A number of technical issues will be raised by this change and there will be plenty for the Treasury to consider in the course of the consultation.

Questions include:

  • whether the principal private residence exemption will apply in the same way as it does to resident taxpayers - under EU law at least EU buyers will be entitled not to be discriminated against and reading between the lines it does seem that the relief is to extend to non residents (the reduction in the three year final period to eighteen months for this relief perhaps prefigures this intention). However, will the property still be able to be elected to be the 'main' residence of a non resident - who is likely to have other homes outside the UK? 
  • what mechanism will be put in place to collect the tax from non residents who might otherwise have no contact with HMRC - some form of registration process or tax ID scheme perhaps? The annual return for the ATED puts HMRC on notice of taxpayers who might be liable for the special CGT charge, so something similar might be sought here.  In extremis the tax could be imposed as a withholding tax from sale proceeds but how would other forms of disposal be caught?
  • should a level playing field be sought with non resident trader developers whose profits might be free of UK tax under a conventional CGT regime?
  • how does it knit with the ATED regime and which will take precedence where a non resident company owns residential property which is not exempt?

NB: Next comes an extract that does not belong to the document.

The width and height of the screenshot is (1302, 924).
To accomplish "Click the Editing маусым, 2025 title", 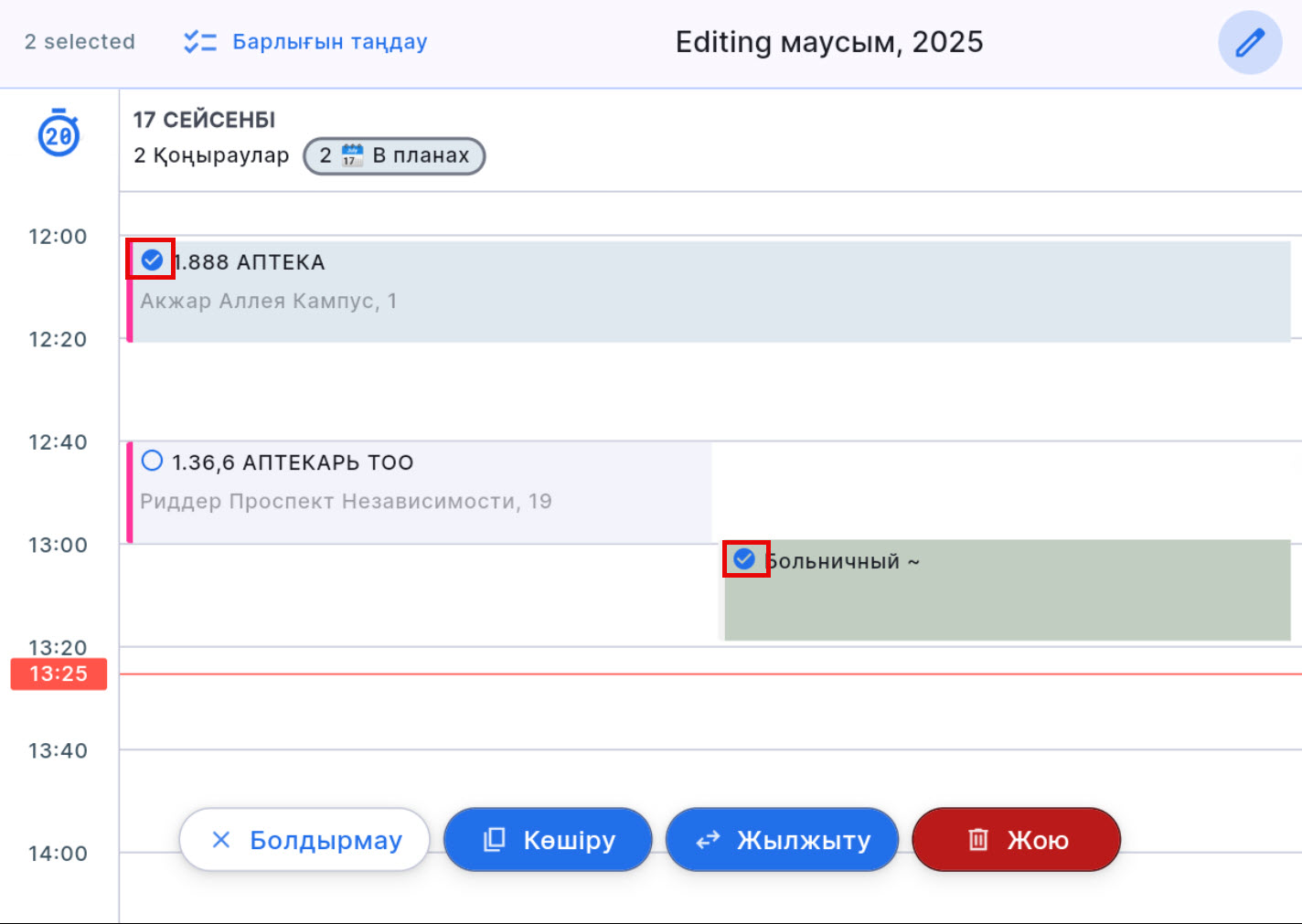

Assuming, as seems probable, that values are rebased to April 2015 so as to catch future rather than latent gains and that the rate is set as with ATED at a flat 28%, it seems unlikely to have a significant cooling effect on London's booming residential property market either in the short or longer term, but upmarket housebuilders will be concerned that this is an attack on their very successful promotion of UK residential property as a safe haven for the world's private wealth. At first glance the modest revenue forecast from this tax looks like an underestimate.